Charles Clayton Morrison (1874-1966) was an American Disciples of Christ minister and Christian socialist.

==Biography==
Born in Harrison, Ohio, he attended high school in Jefferson, Iowa, Drake University in Des Moines, Iowa, and the University of Chicago. He served as minister at the Monroe Street Church in Chicago, which in 1906, adopted "Open Membership," allowing unimmersed Christians to join the church. This view of baptism was developed in his first book The Meaning of Baptism (1914). It was in 1908, when Morrison was still a young minister, that he purchased the foundering Christian Century magazine in Chicago in 1908. At the time of his purchase, the magazine was a Disciples of Christ journal. Within a decade he had broadened the journal's reach by offering a broadly Protestant perspective. As he did this, he added the subtitle "An Undenominational Journal of Religion." With donations and gradually increasing subscribership, the magazine survived and prospered under his editorship until his retirement in 1947.

During Morrison's stewardship in the 1930s and 1940s, the Christian Century was accused of being antisemitic. It published articles opposing American intervention in World War II for the benefit of the Jews persecuted under the Nazis; arguing moral equivalence between an alleged Jewish-nationalist crucifixion of Jesus and the Nazi persecution of Jews; condemning American Jews for maintaining their distinct identity; and criticizing Rabbi Stephen Wise, president of the World Jewish Congress, for allegedly exaggerating the Holocaust. As late as 1944 the magazine published articles such as "A Reply to Screamers" by Fred Eastman which admonished the suggestion that there was a moral obligation for the United States to aid in the plight of European Jews being murdered during the Holocaust. Marty, writing about the 1940s, described the Christian Century at that time as being an "anti-Zionist" publication.

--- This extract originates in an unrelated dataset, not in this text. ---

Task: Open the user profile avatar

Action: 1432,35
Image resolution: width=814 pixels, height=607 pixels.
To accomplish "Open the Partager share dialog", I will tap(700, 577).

Morrison became a well-known spokesman for liberal Christianity. He supported the ecumenical movement, particularly the establishment of the World Council of Churches and the National Council of Churches.

==Notable quotes==
- "The Christian church is a society of sinners. It is the only society in the world membership in which is based upon the single qualification that the candidate shall be unworthy of membership."
References:
W. Clark Gilpin, "Morrison, Charles Clyton (1874-1966), in The Encyclopedia of the Stone-Campbell Movement. Edited by Douglas A. Foster, et al. Grand Rapids, MI: Wm. B. Eerdmans Publishing, Company, 2004), pp. 545–546.